Publié par Hannah le 24 Juil 2026 à 10:47

Une archive télé qui dort pendant dix-huit mois, et qui ressurgit soudain avec un tout autre sens. C’est exactement ce qui arrive à Émilie Tran Nguyen, ex-chroniqueuse d’En société sur France 5. Une interview qu’elle avait menée sur la toxicomanie de Pierre Palmade prend aujourd’hui une résonnance qu’elle n’avait clairement pas anticipée.

« Placée en garde à vue » : Émilie Tran Nguyen visée par une accusation, son silence prend un sens nouveau

Une interview vieille de dix-huit mois qui revient hanter la chroniqueuse

Retour en arrière. La veille du procès de Pierre Palmade à Melun, Émilie Tran Nguyen reçoit l’avocat de la famille percutée en février 2023 en Seine-et-Marne. L’ancienne présentatrice du 12/13 mène l’échange avec sa rigueur habituelle, celle qui a fait sa réputation dans le journalisme judiciaire.

Elle interroge frontalement son invité. Elle lit d’abord les propres mots de l’accusé, qui affirme que sa toxicomanie a détruit sa vie et que tout est devenu, selon lui, un immense gâchis à cause de la drogue. Elle demande ensuite si ce discours reste « audible » venant d’un homme dont l’accident a bouleversé plusieurs existences.

L’avocat ne cède rien. Il concède du bout des lèvres une forme de mort sociale pour l’artiste, avant de renvoyer la comparaison à son néant absolu : un enfant qui ne naîtra jamais, un petit garçon de six ans privé de son insouciance, un père dont le pronostic vital avait été engagé.

La chroniqueuse poursuit sur la peine encourue, quatorze ans de prison et 200 000 euros d’amende, alourdie par une précédente condamnation.

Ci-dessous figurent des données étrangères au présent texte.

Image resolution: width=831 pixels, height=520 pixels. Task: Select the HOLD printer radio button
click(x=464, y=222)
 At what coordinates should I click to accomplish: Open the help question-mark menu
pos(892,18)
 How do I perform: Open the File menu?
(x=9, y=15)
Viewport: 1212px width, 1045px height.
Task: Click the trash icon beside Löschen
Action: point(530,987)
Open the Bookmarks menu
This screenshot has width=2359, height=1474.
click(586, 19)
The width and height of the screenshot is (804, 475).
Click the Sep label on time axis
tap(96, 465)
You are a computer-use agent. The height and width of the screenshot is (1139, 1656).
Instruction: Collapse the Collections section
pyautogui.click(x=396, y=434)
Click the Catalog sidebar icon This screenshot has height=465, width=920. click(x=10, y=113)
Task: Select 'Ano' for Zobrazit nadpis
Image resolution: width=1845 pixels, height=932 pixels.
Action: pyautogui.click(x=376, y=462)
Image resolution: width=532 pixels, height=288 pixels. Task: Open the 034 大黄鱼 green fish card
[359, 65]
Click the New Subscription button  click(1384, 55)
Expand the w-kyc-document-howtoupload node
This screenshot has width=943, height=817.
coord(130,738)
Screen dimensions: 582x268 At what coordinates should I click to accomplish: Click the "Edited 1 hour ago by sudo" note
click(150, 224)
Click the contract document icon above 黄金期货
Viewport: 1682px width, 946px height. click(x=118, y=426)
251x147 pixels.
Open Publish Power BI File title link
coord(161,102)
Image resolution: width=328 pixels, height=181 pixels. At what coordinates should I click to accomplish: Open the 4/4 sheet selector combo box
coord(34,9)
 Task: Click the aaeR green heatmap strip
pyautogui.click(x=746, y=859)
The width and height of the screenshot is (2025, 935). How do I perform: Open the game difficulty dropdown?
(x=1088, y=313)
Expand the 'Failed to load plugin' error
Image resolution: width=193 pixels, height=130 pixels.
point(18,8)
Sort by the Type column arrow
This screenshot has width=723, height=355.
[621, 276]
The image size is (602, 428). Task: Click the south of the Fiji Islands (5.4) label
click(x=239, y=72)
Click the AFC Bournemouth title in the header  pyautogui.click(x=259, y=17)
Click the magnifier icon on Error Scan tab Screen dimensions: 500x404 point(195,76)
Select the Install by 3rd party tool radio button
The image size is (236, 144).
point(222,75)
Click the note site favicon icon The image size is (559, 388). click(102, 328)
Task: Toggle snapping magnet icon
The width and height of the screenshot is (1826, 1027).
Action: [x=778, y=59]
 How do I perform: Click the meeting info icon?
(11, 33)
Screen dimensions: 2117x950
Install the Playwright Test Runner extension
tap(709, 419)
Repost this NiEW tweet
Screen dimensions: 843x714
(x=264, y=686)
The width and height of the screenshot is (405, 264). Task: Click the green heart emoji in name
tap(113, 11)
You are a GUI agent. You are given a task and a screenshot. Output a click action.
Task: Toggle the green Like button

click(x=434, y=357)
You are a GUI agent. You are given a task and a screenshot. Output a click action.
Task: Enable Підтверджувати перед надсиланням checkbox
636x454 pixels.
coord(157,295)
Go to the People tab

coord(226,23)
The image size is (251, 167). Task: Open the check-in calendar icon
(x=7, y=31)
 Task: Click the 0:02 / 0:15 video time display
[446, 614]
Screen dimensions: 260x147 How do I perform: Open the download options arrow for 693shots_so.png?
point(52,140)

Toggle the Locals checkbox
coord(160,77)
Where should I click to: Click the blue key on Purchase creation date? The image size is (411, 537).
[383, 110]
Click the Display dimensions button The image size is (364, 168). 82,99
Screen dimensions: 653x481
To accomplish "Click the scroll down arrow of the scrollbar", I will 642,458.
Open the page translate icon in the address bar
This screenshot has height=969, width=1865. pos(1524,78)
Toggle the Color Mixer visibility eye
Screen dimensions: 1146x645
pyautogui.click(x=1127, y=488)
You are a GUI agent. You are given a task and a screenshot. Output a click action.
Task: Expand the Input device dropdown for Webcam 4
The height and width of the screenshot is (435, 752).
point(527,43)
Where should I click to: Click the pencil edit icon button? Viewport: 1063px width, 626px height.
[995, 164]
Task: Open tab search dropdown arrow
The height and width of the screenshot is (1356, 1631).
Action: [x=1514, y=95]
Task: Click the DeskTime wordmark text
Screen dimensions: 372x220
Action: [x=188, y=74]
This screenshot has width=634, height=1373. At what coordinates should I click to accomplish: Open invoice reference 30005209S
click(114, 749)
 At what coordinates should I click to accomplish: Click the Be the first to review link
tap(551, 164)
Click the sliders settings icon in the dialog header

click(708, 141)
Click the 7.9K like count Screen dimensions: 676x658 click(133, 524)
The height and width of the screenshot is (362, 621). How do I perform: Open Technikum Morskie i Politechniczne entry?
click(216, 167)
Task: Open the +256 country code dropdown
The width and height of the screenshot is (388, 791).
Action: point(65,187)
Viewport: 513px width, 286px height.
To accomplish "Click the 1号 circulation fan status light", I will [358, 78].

Rien, alors, ne distingue cette séquence d’une chronique judiciaire parmi tant d’autres, un peu comme ces affaires qui refont surface des années plus tard sous un jour nouveau.

Mais tout bascule quelques mois plus tard.

Un départ soudain de France Télévisions qui interroge

Juillet 2026. L’épouse de Maxime Darquier quitte brutalement la chaîne publique. En société n’est pas reconduite, et son siège dans la bande d’Anne-Élisabeth Lemoine disparaît purement et simplement de la grille. Officiellement, la direction évoque un vaste plan d’économies, une explication qui ne convainc pas grand monde en interne.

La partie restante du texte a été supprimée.